Dalla sanità pubblica alla sanità del lusso

(Ilaria Marciano – ultimabozza.it) – A differenza di altri Paesi europei, in Italia si disinveste sulla sanità. Mancanza di disponibilità e ripetuti tagli nel settore spingono sempre più italiani a spostarsi dal Mezzogiorno verso nord per farsi curare. La riforma dell’autonomia differenziata rischia di rendere l’accesso alle cure, più che un diritto, un privilegio.

C’è un diritto, quello alla salute, che sempre meno cittadini possono dare per scontato: le lunghe liste d’attesa, la mancanza di disponibilità nelle strutture pubbliche, i costi nel settore privato che diventano sempre meno accessibili hanno reso ormai la sanità italiana un lusso.

Il Servizio sanitario nazionale, infatti, è al centro di un profondo divario tra il Nord e il Sud del Paese, un divario che nel corso degli anni, secondo il rapporto Svimez 2024, si è ampliato significativamente. E le cifre parlano chiaro: mentre le risorse pro capite investite nel SSN sono diminuite del 2% tra il 2010 e il 2019, altri Paesi europei hanno visto un incremento significativo. Come la Spagna, che nello stesso periodo ha registrato un +9%, o il Regno Unito (27%), ma anche Francia (+32%) e Germania (+38%). Solo la pandemia da Covid-19 ha portato un’incerta inversione di tendenza, con un aumento della percentuale di PIL investita nella sanità in tutti i Paesi. Gli effetti di questa mancanza di investimenti e ripetuti tagli nel settore sanitario, dunque, hanno dato vita a disuguaglianze sempre più marcate tra il Nord e il Sud Italia: secondo il rapporto, infatti, le regioni meridionali mostrano livelli di spesa per abitante inferiori alla media nazionale di 2140 euro.

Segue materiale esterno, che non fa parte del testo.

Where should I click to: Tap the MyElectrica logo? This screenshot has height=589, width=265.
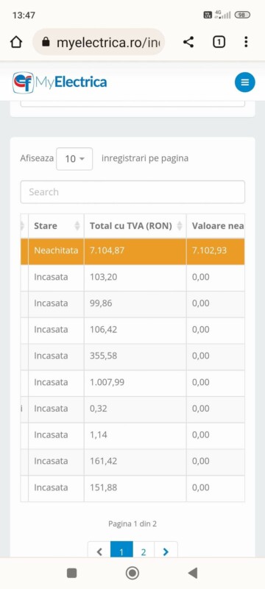pos(60,82)
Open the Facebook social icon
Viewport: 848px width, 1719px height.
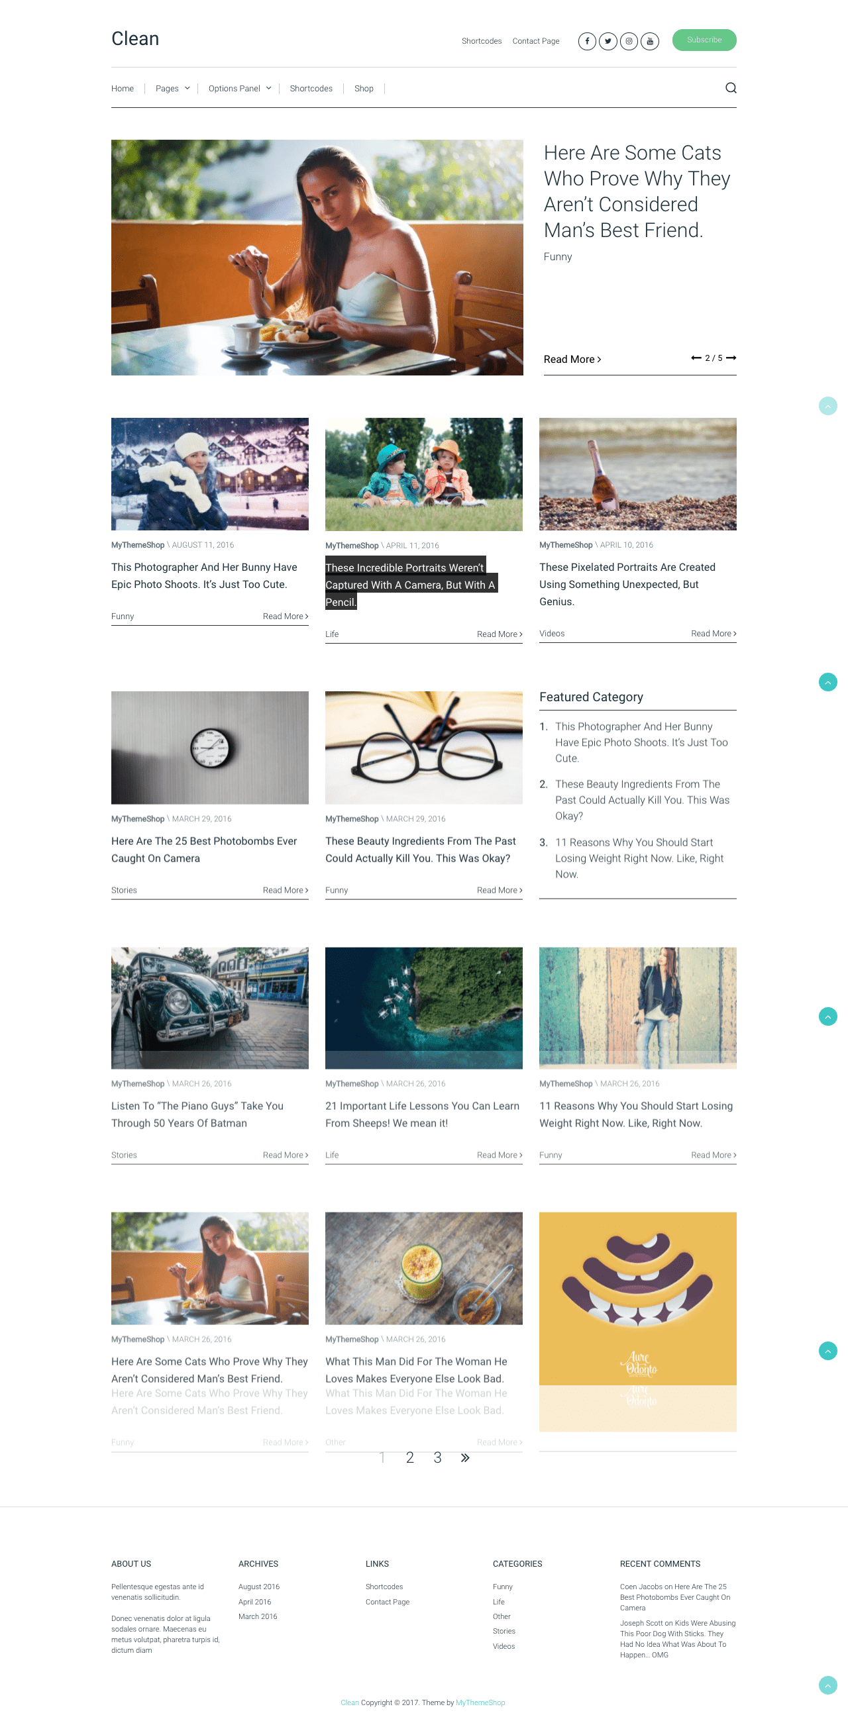pyautogui.click(x=587, y=41)
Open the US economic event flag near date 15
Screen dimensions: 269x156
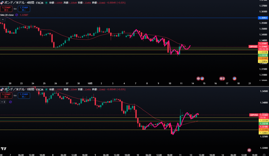tap(202, 78)
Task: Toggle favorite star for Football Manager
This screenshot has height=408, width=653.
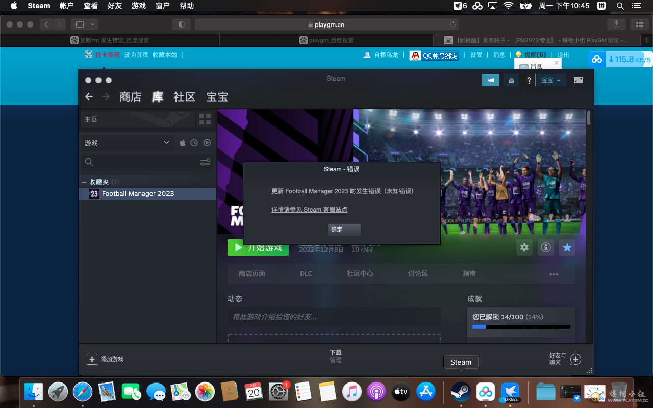Action: pyautogui.click(x=567, y=248)
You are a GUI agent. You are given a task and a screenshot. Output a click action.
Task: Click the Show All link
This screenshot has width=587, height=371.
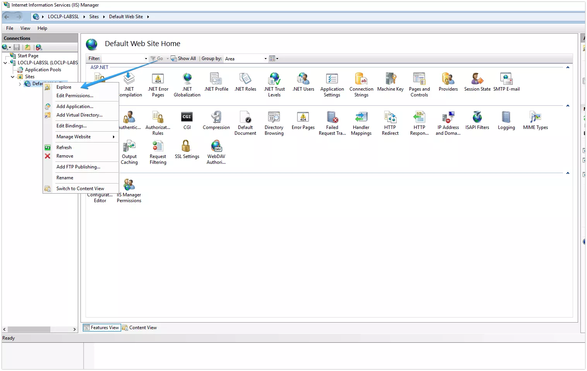(x=187, y=58)
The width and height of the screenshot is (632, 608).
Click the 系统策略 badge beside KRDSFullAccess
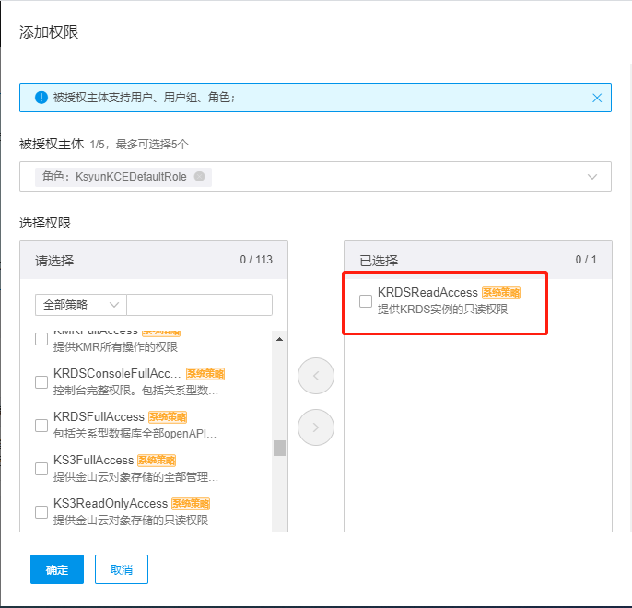point(168,416)
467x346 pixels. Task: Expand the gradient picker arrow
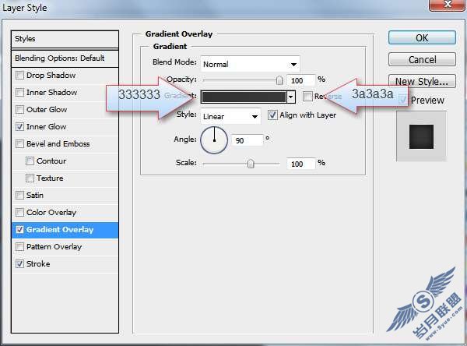click(x=290, y=97)
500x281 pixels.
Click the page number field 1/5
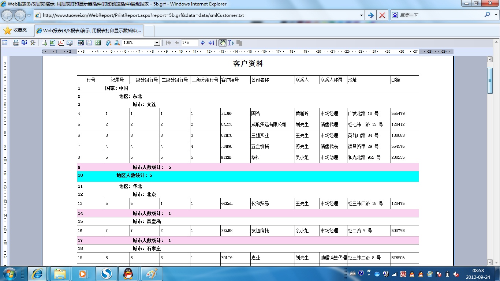point(190,43)
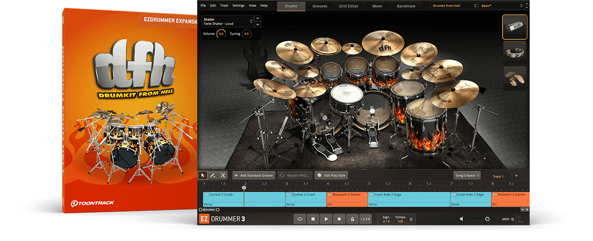Toggle the metronome click
Viewport: 593px width, 241px height.
coord(352,219)
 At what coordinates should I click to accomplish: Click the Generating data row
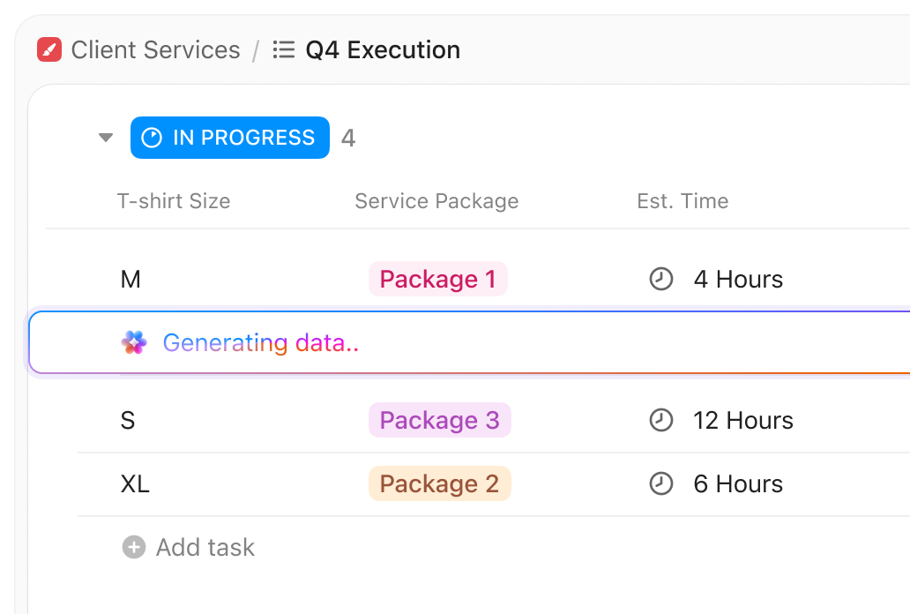tap(260, 342)
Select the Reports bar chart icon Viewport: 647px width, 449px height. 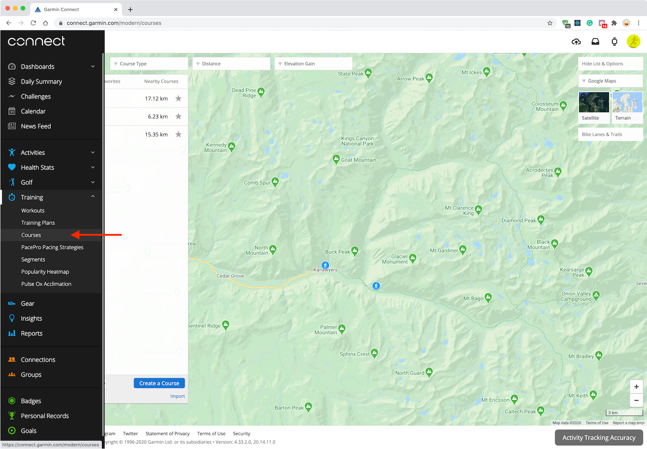coord(11,333)
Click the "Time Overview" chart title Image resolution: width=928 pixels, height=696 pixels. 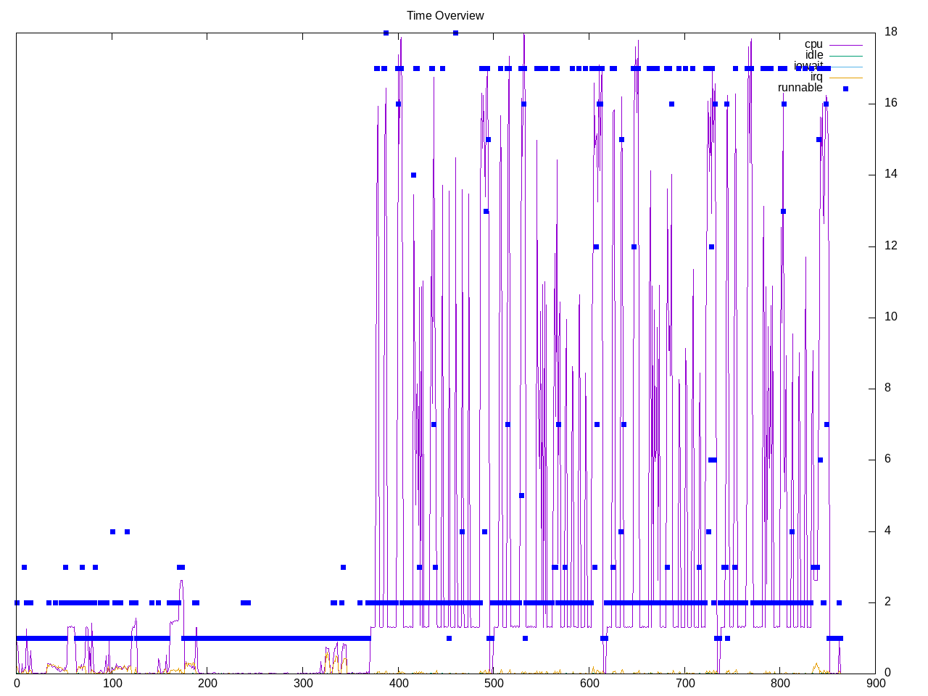point(445,15)
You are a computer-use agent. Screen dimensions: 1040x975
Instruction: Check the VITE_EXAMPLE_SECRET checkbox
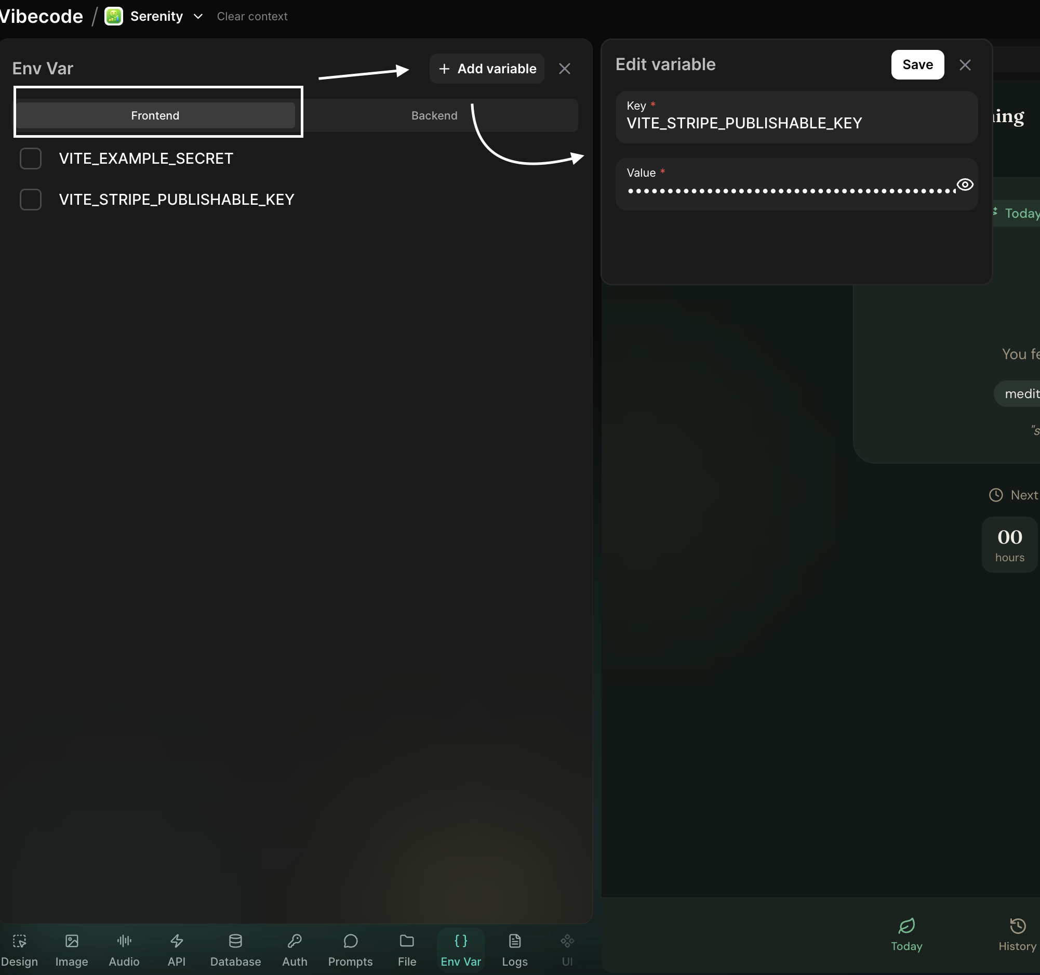pos(30,159)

In particolare, la spesa corrente più contenuta si registra in Calabria (1748 euro), seguita da Campania, Basilicata e Puglia. Per quanto riguarda gli investimenti, i valori più bassi emergono in Campania (18 euro), Lazio (24 euro) e Calabria (27 euro), rispetto alla media nazionale di 41 euro. Oltre ai dati finanziari, il fattore sociale aggiunge un ulteriore strato di disuguaglianza: su 1,6 milioni di famiglie italiane che vivono in povertà sanitaria, 700mila di queste vivono nel Mezzogiorno: in particolare, le famiglie considerate in povertà sanitaria sono l’8% al Sud, il 5,9% al Nord-Ovest, il 5% al Centro e il 4% al Nord-Est. Le conseguenze di questo divario, naturalmente, non sono solo statistiche, e producono degli effetti concreti che si traducono in una costante migrazione di pazienti dal Sud al Centro-Nord del Paese, soprattutto per le patologie più gravi. Per esempio, nel 2022, su un totale di 629 mila migranti sanitari, il 44% proveniva da una regione del Mezzogiorno; per le patologie oncologiche, oltre 12.400 pazienti meridionali si sono dovuti spostare per ricevere cure al Centro o al Nord.

I dati del rapporto Svimez, dunque, restituiscono l’immagine di un Paese diviso a metà nell’accesso alle cure ed evidenziano un quadro preoccupante del sistema sanitario italiano. E adesso il rischio, se verrà approvata la riforma dell’autonomia differenziata – passata a fine gennaio al Senato e ora in attesa di essere discussa alla Camera – è che questo divario si acuisca, rendendo l’accesso alle cure, più che un diritto, un privilegio.